Wherever you look, the money just keeps flowing. Optimists believe that a combination of growth and austerity can get us out of this mess. Pessimists… well, they are pessimistic! Someone once told me that a pessimist will say, “Oh boy, things cannot get worse,” whereas an optimist will say, “Oh boy, things can get worse!”
The stock market’s steady climb has given rise to improved confidence as many companies report solid earnings. But, how many of these gains are due to stock buy backs rather than an increase in sales? That is a key question as financial engineering can mask the reality of what is really happening in our economy. It also makes you wonder if our government uses financial engineering in creating the budget…
Although the pace of manufacturing has picked up, of concern is that many companies are issuing negative guidance for earnings. This is a sign for investors to be cautious. After all, the Dow and S&P were up 11.25% and 10.73%, respectively, in the first quarter of the year.
The average U.S. household spent $2,912 on gasoline last year, representing nearly 4% of the average household income before taxes. That is indeed a nice bite out of a paycheck, but interestingly, the U.S. is among the cheapest countries in the world to purchase gasoline.

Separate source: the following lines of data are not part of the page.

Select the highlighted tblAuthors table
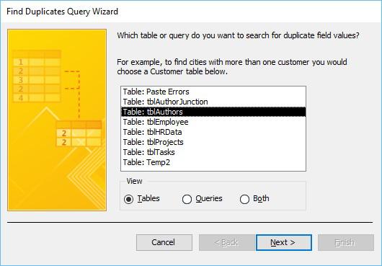 [x=213, y=112]
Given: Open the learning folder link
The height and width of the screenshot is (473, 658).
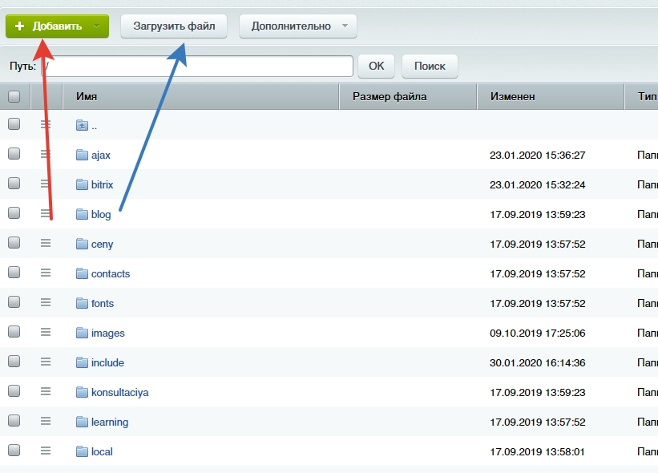Looking at the screenshot, I should pos(110,422).
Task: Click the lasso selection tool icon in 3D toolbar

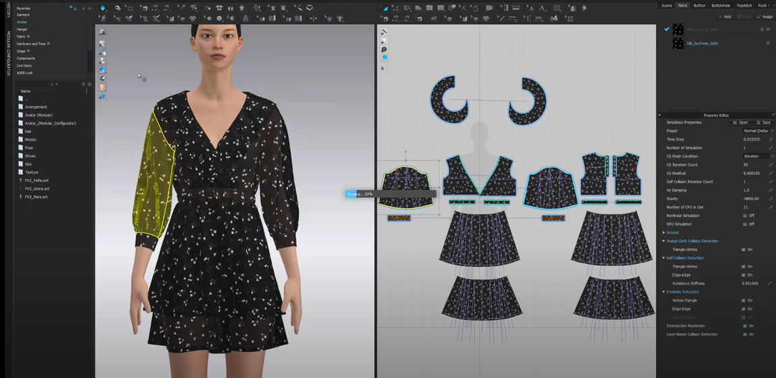Action: coord(310,8)
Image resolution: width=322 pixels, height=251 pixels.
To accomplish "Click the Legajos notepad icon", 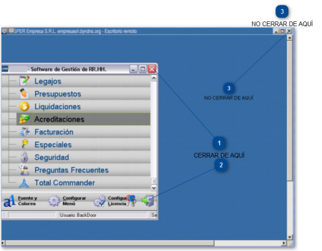I will pos(24,81).
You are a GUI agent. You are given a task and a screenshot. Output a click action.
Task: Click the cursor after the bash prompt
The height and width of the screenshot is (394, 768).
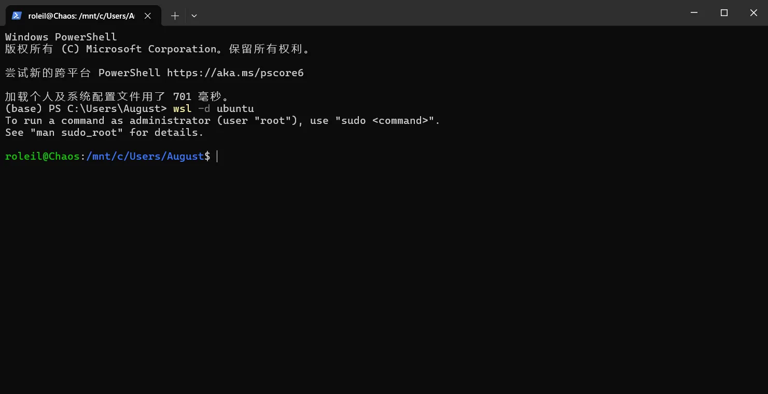coord(217,156)
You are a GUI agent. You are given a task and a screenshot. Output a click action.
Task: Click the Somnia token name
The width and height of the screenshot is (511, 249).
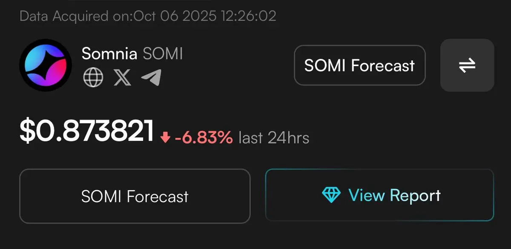(x=109, y=54)
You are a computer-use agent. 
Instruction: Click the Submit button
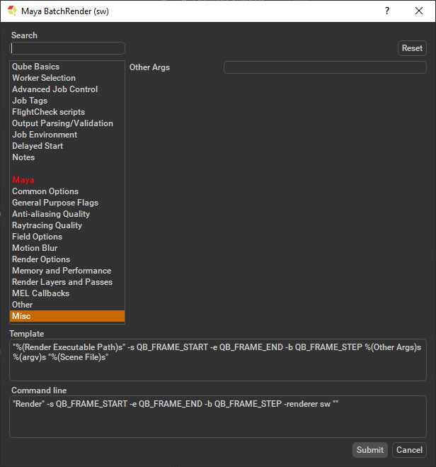tap(369, 450)
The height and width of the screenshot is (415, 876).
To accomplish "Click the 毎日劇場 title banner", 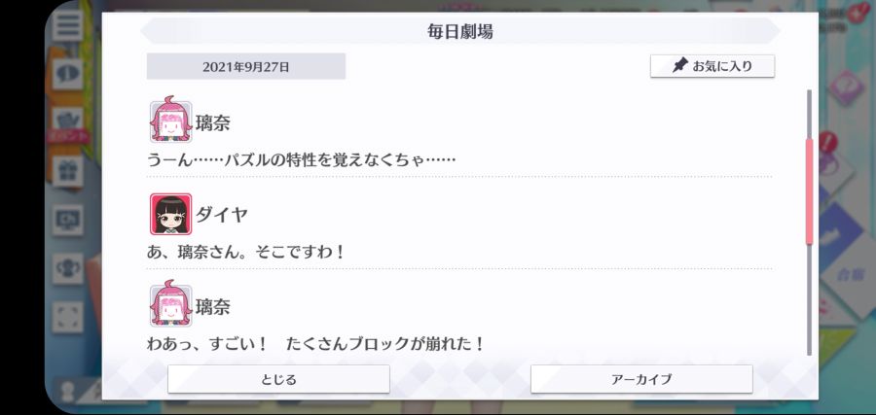I will [460, 31].
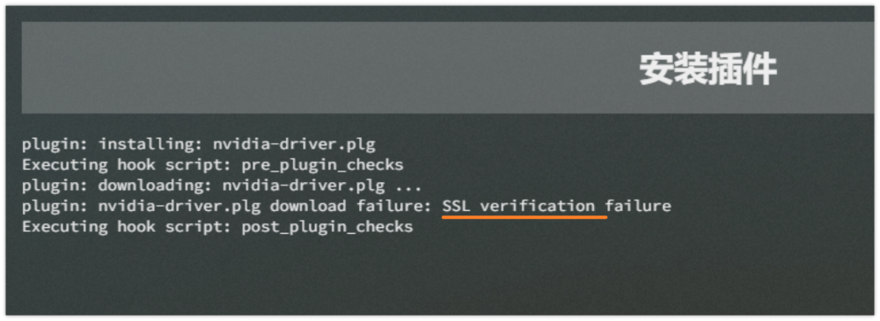Image resolution: width=880 pixels, height=321 pixels.
Task: Click 'pre_plugin_checks' text
Action: pos(323,165)
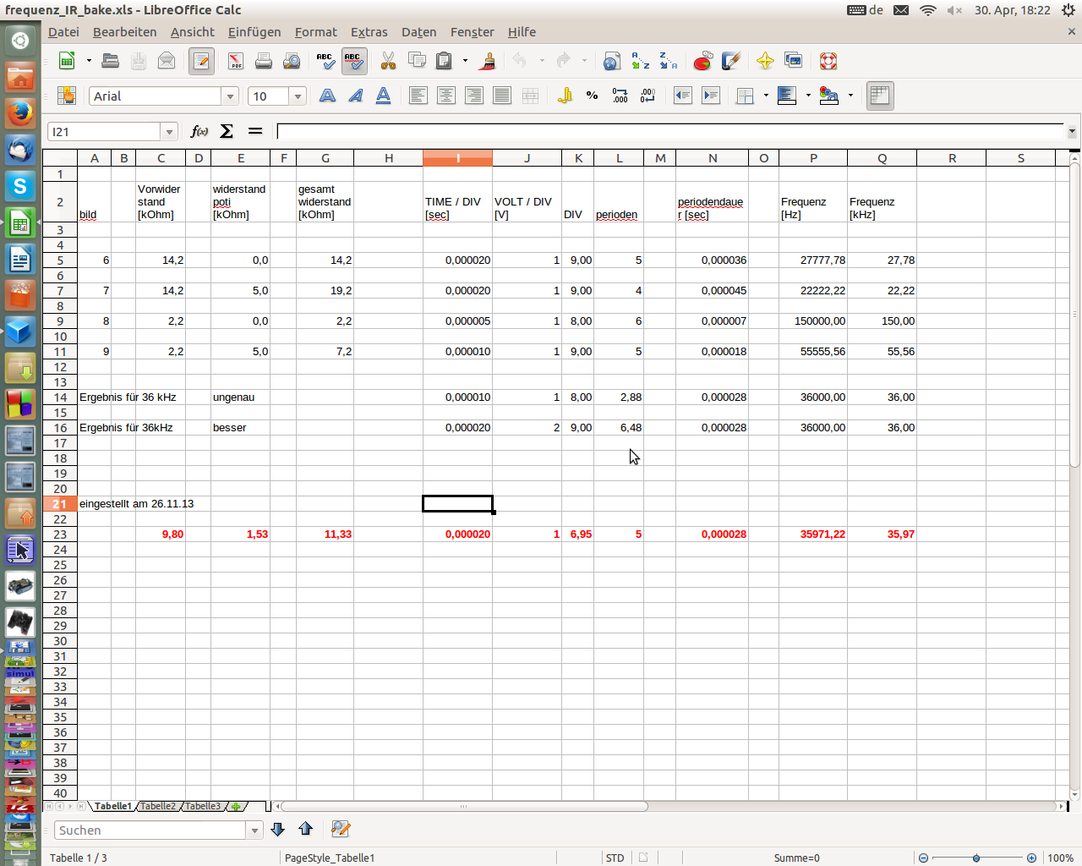Open the Format menu
Viewport: 1082px width, 866px height.
click(x=315, y=32)
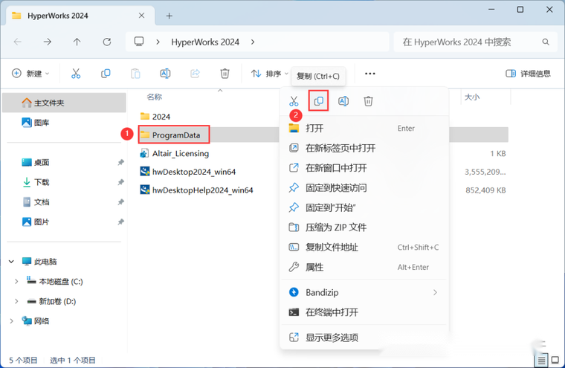This screenshot has height=368, width=565.
Task: Open the Sort dropdown in toolbar
Action: click(269, 74)
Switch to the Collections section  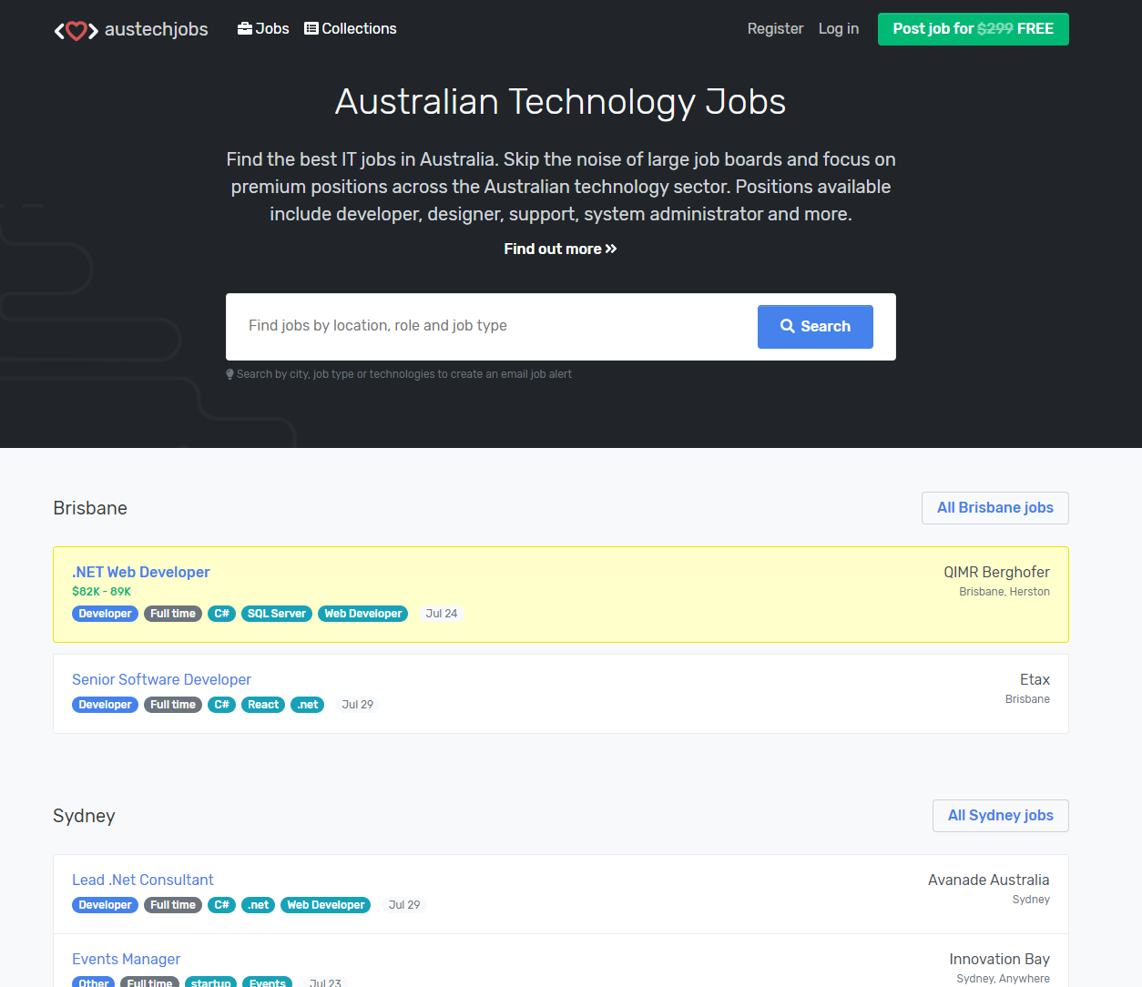(357, 28)
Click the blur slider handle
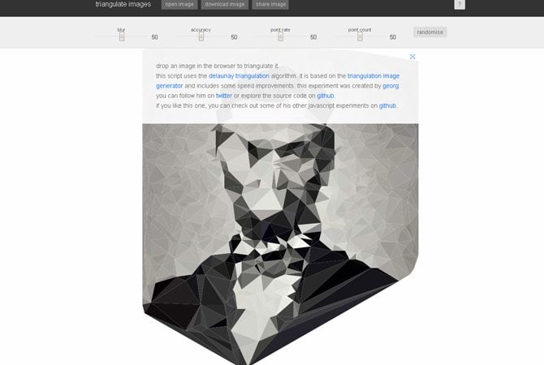This screenshot has height=365, width=544. 122,37
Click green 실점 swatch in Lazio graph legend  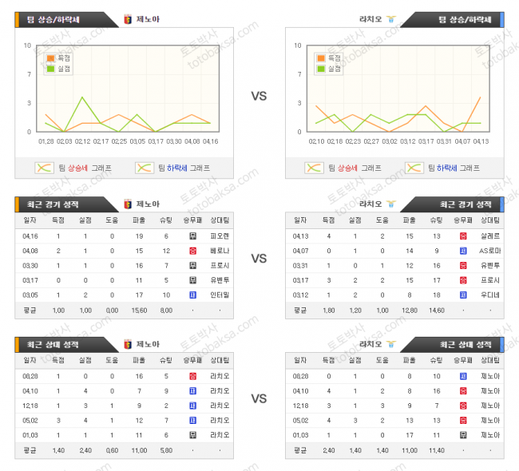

Some good news to report: as reported in the Wall Street Journal, the average high school advanced placement test scores rose last year for the first time in a decade. Florida had great advances in this category as students in that state received cash bonuses as incentives, once again proving the old adage that “money talks!”
Is capitalism broken? This question was discussed at a series of debates held by the Financial Times in Beijing, Shanghai, and Hong Kong. Our view is that capitalism is alive and well. For proof just look to the 212% rise in global exports since 2000. Contrarians argue that governments rather than private capital have driven much of that expansion. Nevertheless, even though governments have kept markets liquid and flowing, it is the markets themselves that have adjusted to new prices and supply and demand.
It is troubling that Wall Street and investors have been so instrumental in solving the housing crisis by purchasing homes and renting them out as opposed to individuals buying them as primary residences. What this means is that those renters will not be building equity for the future and will likely be more reliant on the government for their retirement. The issue of individual home ownership, the “American Dream,” is critical to address.
As we look to the second quarter and the year ahead, we expect that the sequester, payroll taxes, and income taxes will slow spending somewhat. These may be mitigated by the overall sense that the economy is improving.
Keep an eye on your allocation — take profits when they come easily and make sure that the risks you are taking are digestible in a market correction.
We have all been through an unprecedented time in the economy. Some have weathered it well, and some, well…
Aldous Huxley once said, “Experience is not what happens to you; it’s what you do with what happens to you.”
Enjoy the spring!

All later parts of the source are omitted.